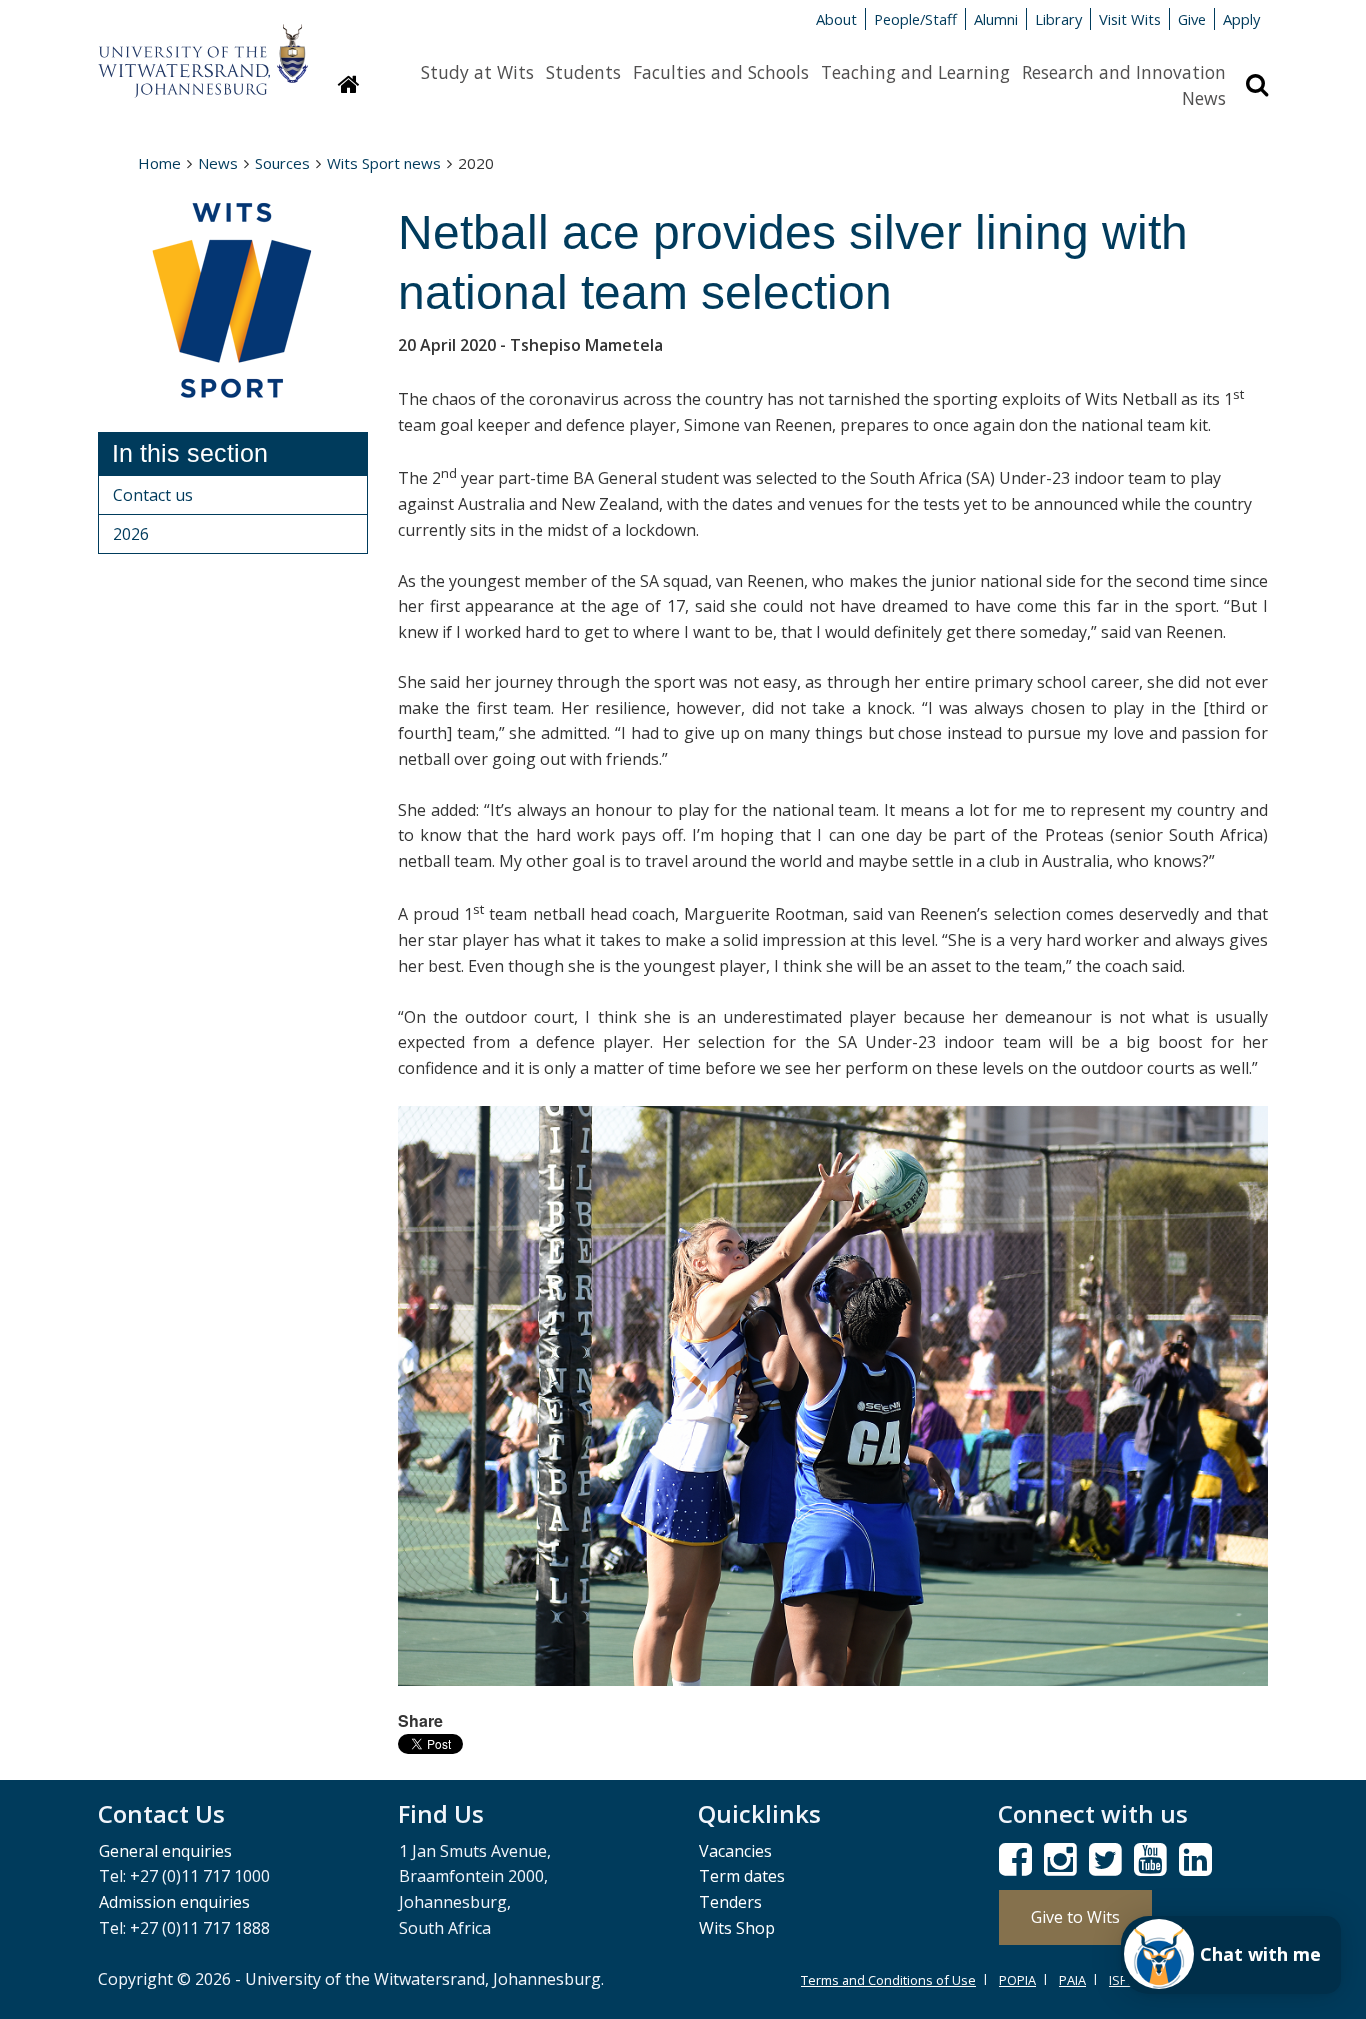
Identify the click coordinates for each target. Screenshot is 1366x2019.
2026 (131, 534)
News (1204, 98)
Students (583, 72)
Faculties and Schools (721, 72)
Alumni (996, 19)
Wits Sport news (384, 163)
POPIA (1017, 1980)
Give (1192, 19)
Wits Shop (737, 1928)
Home (159, 163)
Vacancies (735, 1851)
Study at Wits (477, 72)
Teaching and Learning (915, 72)
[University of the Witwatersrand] (203, 51)
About (836, 19)
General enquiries (165, 1851)
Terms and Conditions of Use (888, 1980)
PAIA (1072, 1980)
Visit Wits (1130, 19)
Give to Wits (1075, 1917)
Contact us (153, 495)
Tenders (730, 1902)
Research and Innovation (1124, 72)
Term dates (742, 1876)
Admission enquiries (174, 1902)
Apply (1241, 19)
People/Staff (915, 19)
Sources (282, 163)
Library (1058, 19)
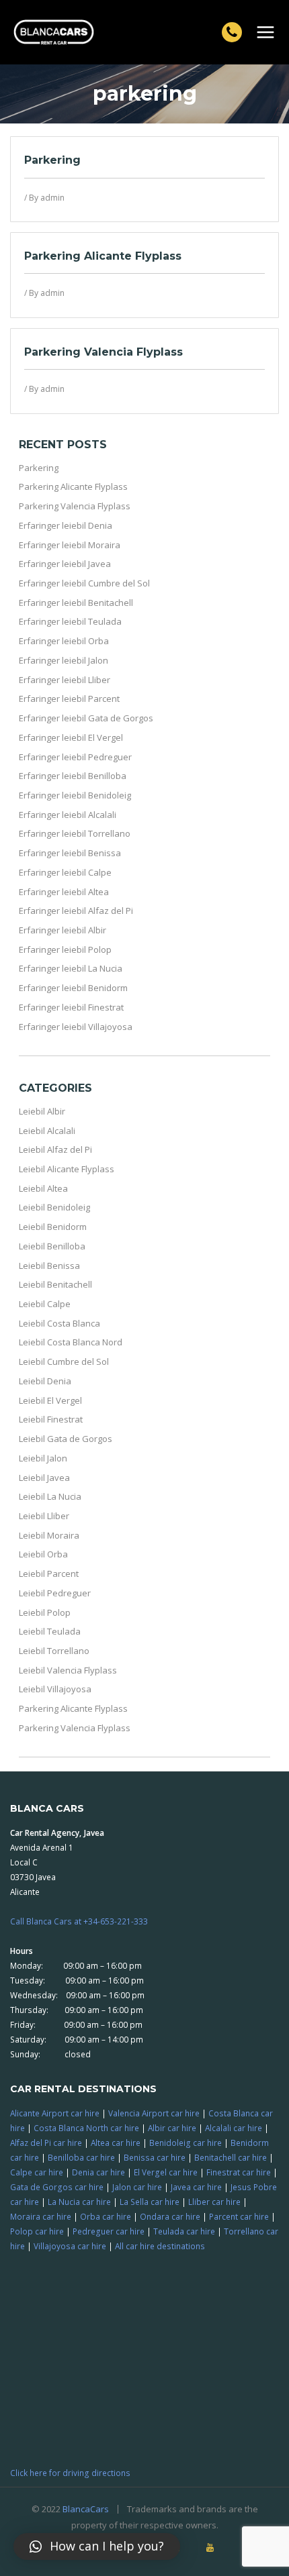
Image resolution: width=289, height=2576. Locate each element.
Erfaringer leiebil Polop (65, 949)
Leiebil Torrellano (54, 1651)
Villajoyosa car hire (70, 2245)
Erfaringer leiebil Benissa (70, 853)
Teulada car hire (184, 2231)
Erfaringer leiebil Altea (64, 892)
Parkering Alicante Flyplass (102, 256)
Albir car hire (172, 2127)
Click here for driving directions (70, 2472)
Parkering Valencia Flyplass (103, 352)
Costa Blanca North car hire (86, 2127)
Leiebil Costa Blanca (59, 1323)
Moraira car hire (40, 2216)
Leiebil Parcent (49, 1573)
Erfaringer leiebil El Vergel (71, 737)
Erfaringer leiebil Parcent (69, 698)
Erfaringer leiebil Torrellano (74, 833)
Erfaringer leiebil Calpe (65, 872)
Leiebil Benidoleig (54, 1207)
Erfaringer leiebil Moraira (69, 545)
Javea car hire (196, 2186)
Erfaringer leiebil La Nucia (70, 968)
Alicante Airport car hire (54, 2113)
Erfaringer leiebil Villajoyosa (75, 1027)
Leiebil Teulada (50, 1631)
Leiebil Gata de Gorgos (65, 1439)
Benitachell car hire (230, 2157)
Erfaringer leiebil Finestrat (71, 1007)
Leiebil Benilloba (52, 1246)
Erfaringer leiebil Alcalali (67, 815)
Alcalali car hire (233, 2127)
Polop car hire (37, 2231)
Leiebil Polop (45, 1612)
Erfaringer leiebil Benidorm (73, 988)
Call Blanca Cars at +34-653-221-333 (79, 1921)
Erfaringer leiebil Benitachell (76, 603)
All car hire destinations (160, 2245)
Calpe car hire (36, 2172)
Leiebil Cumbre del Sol (64, 1361)
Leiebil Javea (44, 1478)
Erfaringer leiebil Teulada (70, 621)
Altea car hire (115, 2142)
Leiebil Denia (45, 1381)
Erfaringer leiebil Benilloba (72, 776)
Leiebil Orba (43, 1554)
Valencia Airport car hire (154, 2113)
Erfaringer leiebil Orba (64, 641)
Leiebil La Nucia (50, 1496)
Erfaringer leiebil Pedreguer (75, 757)
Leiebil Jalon (43, 1458)
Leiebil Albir (42, 1111)
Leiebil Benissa (49, 1265)
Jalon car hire (137, 2186)
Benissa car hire (154, 2157)
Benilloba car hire (81, 2157)
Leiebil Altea (43, 1188)
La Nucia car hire (79, 2201)
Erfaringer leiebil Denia (65, 525)
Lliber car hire (214, 2201)
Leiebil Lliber (44, 1516)
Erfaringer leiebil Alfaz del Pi (76, 911)
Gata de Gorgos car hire (57, 2186)
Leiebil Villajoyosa (55, 1689)
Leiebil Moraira (49, 1535)
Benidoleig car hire (185, 2142)
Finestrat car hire (238, 2172)
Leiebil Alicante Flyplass (66, 1169)
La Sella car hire (149, 2201)
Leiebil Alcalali (47, 1131)
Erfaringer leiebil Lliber (64, 680)
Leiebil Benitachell (55, 1284)
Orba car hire (105, 2216)
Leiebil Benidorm (53, 1227)
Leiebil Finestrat (51, 1419)
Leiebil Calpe (45, 1304)
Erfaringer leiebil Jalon (63, 660)
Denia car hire (98, 2172)
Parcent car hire (239, 2216)
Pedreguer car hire (108, 2231)
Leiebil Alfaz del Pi (55, 1149)
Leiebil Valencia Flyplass (68, 1670)
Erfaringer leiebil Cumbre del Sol (84, 583)
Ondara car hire (170, 2216)
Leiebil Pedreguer (55, 1593)
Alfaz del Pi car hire (46, 2142)
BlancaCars (86, 2509)
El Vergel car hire (166, 2172)
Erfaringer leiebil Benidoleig (75, 795)
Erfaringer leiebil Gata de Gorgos (86, 718)
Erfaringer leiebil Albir (62, 930)
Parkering (52, 160)
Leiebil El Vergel (50, 1400)
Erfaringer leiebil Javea (65, 564)
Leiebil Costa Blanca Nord (70, 1342)
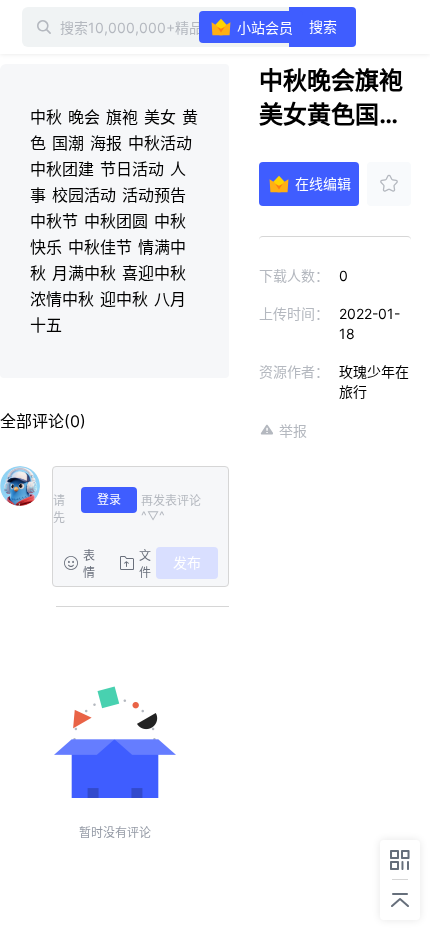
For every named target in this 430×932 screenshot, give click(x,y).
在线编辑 (323, 183)
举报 (293, 430)
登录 (109, 499)
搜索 (323, 26)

Assigned task: Take the lines from the start of the material to the line with "Research and Innovation (1124, 72)", both included, and transcribe them exactly without the pictures.

Exercise result:
Identify the click coordinates for each target. Screenshot is 1366x2019.
2026 (131, 534)
News (1204, 98)
Students (583, 72)
Faculties and Schools (721, 72)
Alumni (996, 19)
Wits Sport news (384, 163)
POPIA (1017, 1980)
Give (1192, 19)
Wits Shop (737, 1928)
Home (159, 163)
Vacancies (735, 1851)
Study at Wits (477, 72)
Teaching and Learning (915, 72)
[University of the Witwatersrand] (203, 51)
About (836, 19)
General enquiries (165, 1851)
Terms and Conditions of Use (888, 1980)
PAIA (1072, 1980)
Visit Wits (1130, 19)
Give to Wits (1075, 1917)
Contact us (153, 495)
Tenders (730, 1902)
Research and Innovation (1124, 72)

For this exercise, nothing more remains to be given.